As described in the introduction, a Span represents a unit of work or operation. It tracks specific operations that a request makes, describing what happened during the time in which that operation was executed. A Span contains name, time-related data, structured log messages, and other metadata (i.e. Attributes) to provide information about the operation it tracks.

Distributed Traces

A Distributed Trace, more commonly known as a Trace, records the paths taken by requests (made by an application or end-user) as they propagate through the different layers of the architectures. Trace improves the visibility of an application or system’s health and allows to understand debug behavior that is difficult to reproduce locally. A Trace is made of one or more Spans - yhe first Span represents the Root Span. Each Root Span represents a request from start to finish and the Spans underneath the parent provide a more in-depth context of what occurs during a request (or what steps make up a request).

Span Categorization:

SpanKind describes the relationship between the Span, its parents, and its children in a Trace. SpanKind describes two independent properties that benefit tracing systems during analysis.

enum SpanKind{
   #Indicates that the span covers server-side handling of a synchronous RPC or other remote request. This span is often the child of a remote CLIENT span that was expected to wait for a response.
   SERVER
   #     Indicates that the span describes a request to some remote service. This span is usually the parent of a remote SERVER span and does not end until the response is received.
   CLIENT
   #    Indicates that the span describes the initiators of an asynchronous request. This parent span will often end before the corresponding child CONSUMER span, possibly even before the child span starts. In messaging scenarios with batching, tracing individual messages requires a new PRODUCER span per message to be created.
   PRODUCER
   #     Indicates that the span describes a child of an asynchronous PRODUCER request.
   CONSUMER
   #     Default value. Indicates that the span represents an internal operation within an application, as opposed to an operations with remote parents or children.
   INTERNAL
}

Span's Context represents all the information that identifies Span in the Trace and MUST be propagated to child Spans and across process boundaries.
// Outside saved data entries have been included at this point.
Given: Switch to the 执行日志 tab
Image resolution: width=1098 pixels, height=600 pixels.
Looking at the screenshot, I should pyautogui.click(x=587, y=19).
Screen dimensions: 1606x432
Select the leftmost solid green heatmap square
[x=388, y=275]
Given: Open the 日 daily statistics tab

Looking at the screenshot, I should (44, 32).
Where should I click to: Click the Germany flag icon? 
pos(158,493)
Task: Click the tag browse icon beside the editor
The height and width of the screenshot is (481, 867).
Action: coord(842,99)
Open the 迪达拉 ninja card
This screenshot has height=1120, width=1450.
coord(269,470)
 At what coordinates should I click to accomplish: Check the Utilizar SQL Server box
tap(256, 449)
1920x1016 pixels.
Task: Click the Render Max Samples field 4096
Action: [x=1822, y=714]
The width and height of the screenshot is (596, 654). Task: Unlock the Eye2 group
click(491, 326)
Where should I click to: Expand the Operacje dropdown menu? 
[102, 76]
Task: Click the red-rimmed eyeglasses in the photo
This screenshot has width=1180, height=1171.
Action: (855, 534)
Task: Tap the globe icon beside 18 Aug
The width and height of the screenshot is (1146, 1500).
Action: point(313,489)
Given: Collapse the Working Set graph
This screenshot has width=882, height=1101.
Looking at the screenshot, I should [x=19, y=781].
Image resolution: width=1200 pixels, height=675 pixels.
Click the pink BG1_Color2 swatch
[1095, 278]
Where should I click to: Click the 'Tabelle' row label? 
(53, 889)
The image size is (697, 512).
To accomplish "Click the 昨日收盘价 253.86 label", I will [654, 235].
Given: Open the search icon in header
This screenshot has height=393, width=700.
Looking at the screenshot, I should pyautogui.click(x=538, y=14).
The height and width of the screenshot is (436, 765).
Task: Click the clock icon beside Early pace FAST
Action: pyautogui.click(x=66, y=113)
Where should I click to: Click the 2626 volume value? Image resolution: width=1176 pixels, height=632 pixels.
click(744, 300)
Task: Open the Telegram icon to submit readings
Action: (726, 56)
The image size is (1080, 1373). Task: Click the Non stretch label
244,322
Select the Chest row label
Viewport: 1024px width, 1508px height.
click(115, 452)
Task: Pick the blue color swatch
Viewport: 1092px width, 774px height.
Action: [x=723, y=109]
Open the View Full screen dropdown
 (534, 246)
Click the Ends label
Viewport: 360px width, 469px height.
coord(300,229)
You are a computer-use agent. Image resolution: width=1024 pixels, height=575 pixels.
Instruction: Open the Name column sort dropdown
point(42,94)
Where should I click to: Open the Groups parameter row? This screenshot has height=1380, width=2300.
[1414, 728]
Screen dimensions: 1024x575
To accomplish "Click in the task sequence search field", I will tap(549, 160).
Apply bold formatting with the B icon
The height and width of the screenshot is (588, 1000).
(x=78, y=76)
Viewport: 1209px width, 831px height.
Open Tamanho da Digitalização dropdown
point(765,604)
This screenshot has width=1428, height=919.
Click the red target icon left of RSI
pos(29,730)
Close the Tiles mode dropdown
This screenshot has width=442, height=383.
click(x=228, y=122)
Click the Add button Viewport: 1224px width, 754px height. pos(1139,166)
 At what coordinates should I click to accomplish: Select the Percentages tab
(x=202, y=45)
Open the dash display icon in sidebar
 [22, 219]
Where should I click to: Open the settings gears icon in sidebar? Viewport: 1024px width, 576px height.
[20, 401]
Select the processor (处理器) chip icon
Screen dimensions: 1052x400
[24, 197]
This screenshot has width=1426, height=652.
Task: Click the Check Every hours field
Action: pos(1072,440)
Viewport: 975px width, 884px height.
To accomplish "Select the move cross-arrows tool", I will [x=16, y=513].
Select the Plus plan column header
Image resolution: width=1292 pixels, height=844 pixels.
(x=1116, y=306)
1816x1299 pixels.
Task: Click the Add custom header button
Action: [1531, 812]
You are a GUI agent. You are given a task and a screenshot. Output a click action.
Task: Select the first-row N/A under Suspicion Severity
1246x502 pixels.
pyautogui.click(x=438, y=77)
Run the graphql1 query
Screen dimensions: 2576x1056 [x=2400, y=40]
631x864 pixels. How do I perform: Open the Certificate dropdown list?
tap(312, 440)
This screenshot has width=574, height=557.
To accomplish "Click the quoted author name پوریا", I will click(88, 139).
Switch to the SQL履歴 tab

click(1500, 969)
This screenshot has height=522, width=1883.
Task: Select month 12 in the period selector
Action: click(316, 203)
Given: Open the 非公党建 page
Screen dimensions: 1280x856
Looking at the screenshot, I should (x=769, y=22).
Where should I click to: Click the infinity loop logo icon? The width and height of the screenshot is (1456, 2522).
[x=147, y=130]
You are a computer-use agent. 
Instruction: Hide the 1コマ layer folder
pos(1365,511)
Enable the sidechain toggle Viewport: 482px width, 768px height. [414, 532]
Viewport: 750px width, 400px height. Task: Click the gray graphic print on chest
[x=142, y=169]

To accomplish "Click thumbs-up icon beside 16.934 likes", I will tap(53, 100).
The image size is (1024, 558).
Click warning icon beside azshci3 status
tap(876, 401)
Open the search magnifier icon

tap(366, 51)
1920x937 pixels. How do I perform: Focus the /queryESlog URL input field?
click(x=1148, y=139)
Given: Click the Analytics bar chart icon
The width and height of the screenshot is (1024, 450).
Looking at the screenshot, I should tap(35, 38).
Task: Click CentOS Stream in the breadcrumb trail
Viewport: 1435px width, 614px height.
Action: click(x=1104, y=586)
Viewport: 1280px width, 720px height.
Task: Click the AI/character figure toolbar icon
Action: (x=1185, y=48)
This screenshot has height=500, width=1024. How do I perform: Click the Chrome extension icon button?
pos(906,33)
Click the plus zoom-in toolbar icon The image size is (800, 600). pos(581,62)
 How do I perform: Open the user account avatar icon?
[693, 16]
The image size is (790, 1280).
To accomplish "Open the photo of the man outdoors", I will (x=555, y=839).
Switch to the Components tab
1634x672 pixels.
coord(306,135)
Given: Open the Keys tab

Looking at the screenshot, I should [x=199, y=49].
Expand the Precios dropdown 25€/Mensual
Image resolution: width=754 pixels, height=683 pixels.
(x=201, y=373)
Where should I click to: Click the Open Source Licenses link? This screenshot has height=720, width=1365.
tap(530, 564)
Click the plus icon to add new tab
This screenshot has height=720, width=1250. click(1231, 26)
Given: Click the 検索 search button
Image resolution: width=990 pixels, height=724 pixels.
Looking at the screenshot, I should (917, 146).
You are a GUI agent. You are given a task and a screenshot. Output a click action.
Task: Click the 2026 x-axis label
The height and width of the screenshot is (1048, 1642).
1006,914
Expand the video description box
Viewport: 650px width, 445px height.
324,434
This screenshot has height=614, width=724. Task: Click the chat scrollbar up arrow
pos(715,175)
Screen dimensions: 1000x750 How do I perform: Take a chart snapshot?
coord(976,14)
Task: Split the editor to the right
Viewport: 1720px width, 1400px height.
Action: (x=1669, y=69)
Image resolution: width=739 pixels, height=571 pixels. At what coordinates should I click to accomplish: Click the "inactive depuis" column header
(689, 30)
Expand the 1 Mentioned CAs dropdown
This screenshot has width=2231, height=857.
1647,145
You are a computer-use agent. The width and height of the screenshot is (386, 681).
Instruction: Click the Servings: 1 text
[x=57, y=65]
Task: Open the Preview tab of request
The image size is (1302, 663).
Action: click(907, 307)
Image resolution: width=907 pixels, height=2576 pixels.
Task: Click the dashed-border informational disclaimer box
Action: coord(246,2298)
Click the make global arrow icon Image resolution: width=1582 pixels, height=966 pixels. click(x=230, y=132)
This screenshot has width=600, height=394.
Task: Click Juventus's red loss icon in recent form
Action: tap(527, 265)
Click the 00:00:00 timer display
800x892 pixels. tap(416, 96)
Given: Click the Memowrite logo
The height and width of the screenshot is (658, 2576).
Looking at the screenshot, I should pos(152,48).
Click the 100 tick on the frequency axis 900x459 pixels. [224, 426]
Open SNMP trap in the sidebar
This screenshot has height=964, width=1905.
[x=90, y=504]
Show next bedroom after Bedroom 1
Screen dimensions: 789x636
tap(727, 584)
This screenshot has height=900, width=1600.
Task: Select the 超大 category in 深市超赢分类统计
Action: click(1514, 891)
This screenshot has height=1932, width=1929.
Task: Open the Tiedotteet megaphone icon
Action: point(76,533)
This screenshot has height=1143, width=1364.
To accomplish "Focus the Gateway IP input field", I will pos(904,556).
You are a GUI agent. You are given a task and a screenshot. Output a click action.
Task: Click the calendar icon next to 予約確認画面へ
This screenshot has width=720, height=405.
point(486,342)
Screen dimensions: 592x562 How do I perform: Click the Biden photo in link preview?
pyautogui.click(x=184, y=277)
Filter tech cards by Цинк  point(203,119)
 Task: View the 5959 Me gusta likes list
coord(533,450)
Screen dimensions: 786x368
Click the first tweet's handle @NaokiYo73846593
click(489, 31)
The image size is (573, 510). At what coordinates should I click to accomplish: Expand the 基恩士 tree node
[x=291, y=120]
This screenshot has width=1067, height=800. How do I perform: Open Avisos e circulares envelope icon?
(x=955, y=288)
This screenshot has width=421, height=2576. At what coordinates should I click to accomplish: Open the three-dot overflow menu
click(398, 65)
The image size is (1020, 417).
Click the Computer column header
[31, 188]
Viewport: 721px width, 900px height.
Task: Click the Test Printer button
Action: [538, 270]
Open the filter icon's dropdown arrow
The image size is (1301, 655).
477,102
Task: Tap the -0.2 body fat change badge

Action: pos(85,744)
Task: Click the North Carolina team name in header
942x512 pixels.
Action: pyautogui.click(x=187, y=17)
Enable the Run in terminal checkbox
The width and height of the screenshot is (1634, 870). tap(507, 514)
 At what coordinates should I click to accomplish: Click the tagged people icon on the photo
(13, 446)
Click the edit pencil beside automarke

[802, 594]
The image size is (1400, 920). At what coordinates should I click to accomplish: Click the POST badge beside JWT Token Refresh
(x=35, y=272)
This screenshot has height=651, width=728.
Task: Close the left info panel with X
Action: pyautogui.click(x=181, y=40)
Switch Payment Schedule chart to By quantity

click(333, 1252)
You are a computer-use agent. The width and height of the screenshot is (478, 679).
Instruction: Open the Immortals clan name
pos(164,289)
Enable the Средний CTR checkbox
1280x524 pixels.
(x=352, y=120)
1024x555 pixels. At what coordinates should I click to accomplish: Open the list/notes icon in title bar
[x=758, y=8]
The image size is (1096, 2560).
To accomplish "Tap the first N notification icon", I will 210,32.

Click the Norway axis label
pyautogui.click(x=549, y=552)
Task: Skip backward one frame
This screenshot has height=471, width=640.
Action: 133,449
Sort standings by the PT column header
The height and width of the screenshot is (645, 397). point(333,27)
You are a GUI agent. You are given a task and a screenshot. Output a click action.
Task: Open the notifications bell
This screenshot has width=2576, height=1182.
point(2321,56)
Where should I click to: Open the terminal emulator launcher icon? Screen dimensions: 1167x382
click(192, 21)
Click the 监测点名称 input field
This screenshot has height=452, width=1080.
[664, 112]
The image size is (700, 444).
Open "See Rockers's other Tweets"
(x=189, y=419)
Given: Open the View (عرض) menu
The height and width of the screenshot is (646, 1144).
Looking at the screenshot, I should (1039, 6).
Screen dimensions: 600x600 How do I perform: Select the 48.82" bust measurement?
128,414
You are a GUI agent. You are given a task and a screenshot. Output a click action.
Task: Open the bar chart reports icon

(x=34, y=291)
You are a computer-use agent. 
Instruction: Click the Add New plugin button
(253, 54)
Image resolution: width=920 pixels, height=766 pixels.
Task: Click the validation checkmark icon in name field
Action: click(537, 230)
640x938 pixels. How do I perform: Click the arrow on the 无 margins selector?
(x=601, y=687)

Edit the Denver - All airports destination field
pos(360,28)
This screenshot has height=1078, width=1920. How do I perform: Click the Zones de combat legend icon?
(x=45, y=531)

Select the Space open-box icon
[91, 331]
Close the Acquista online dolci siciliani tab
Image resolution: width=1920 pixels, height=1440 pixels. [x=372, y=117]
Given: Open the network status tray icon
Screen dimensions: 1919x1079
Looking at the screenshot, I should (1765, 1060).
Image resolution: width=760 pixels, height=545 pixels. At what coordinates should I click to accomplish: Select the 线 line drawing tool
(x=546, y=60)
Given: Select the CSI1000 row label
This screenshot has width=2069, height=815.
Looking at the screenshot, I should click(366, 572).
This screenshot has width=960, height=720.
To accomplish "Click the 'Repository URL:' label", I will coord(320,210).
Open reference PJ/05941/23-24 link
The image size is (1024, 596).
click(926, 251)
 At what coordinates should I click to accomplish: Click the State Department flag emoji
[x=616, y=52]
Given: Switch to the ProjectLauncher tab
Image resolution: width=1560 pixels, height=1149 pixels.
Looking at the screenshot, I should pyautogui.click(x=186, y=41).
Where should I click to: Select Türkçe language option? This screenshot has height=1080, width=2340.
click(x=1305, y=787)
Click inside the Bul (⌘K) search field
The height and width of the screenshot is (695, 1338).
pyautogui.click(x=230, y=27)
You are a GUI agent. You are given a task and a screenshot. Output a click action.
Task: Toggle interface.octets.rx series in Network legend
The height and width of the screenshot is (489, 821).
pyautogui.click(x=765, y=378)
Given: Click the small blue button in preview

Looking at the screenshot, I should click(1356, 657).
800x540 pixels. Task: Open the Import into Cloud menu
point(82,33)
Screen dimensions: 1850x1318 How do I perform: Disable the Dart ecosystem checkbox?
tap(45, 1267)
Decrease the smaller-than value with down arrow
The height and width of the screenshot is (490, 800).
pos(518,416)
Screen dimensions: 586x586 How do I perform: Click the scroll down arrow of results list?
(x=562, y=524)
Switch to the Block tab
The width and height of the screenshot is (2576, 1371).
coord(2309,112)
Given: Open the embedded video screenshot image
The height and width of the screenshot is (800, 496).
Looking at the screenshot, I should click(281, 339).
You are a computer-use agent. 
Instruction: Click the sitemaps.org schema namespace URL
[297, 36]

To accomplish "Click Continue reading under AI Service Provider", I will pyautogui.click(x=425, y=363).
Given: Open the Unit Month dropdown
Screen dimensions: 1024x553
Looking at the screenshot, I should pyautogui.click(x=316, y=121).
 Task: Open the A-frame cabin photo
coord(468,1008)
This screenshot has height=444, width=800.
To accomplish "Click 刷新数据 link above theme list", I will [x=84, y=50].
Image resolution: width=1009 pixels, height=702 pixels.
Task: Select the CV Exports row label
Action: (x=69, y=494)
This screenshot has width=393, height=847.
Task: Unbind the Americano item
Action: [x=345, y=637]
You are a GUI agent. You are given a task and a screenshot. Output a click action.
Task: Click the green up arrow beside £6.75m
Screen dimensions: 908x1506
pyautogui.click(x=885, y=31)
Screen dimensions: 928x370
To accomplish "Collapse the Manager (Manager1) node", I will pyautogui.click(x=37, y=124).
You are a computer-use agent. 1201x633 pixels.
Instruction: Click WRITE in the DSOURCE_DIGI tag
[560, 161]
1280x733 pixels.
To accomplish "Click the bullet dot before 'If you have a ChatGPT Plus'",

# Represents all the information that identifies Span in the Trace and MUST be propagated to child Spans and across process boundaries.
# A SpanContext contains the tracing identifiers and the options that are propagated from parent to child Spans.
# In ECS AKA - https://github.com/elastic/ecs/blob/main/schemas/tracing.yml
type SpanContext {
   # A unique identifier for a trace. All spans from the same trace share
   # the same `trace_id`.
   traceId: String!
   # A unique identifier for a span within a trace, assigned when the span
   # is created.
   spanId:ID!
   # Carries tracing-system specific context in a list of key value pairs.
   # Tracestate allows different vendors propagate additional information and inter-operate with their legacy Id formats
   tracestate:JSON

}

A span represents a single operation within a trace. Spans can be nested to form a trace tree. Spans may also be linked to other spans from the same or different trace. And form graphs. Often, a trace contains a root span that describes the end-to-end latency, and one or more subspans for its sub-operations. A trace can also contain multiple root spans, or none at all. Spans do not need to be contiguous - there may be gaps or overlaps between spans in a trace.

type Span @model{
   id:SpanContext!
   parentId:SpanContext
   name: String
   # timestamp of the span
   start: Time
   end: Time
   #
   events:[Event]
   spanKind:SpanKind
   # A Span may be linked to zero or more other Spans (defined by SpanContext) that are causally related.
   links:[SpanContext]
   # Span status is mapped to outcome
   outcome:EventOutcome
   # Key-Value pairs representing vendor specific properties
   attributes:JSON

}

Metrics

Metrics are everywhere, they can be generated from logs information within logs or summarization of numerical values and counts. As described in the introduction section, a metrics comprises a set of dimensions, and a list of timestamp and a value tuples.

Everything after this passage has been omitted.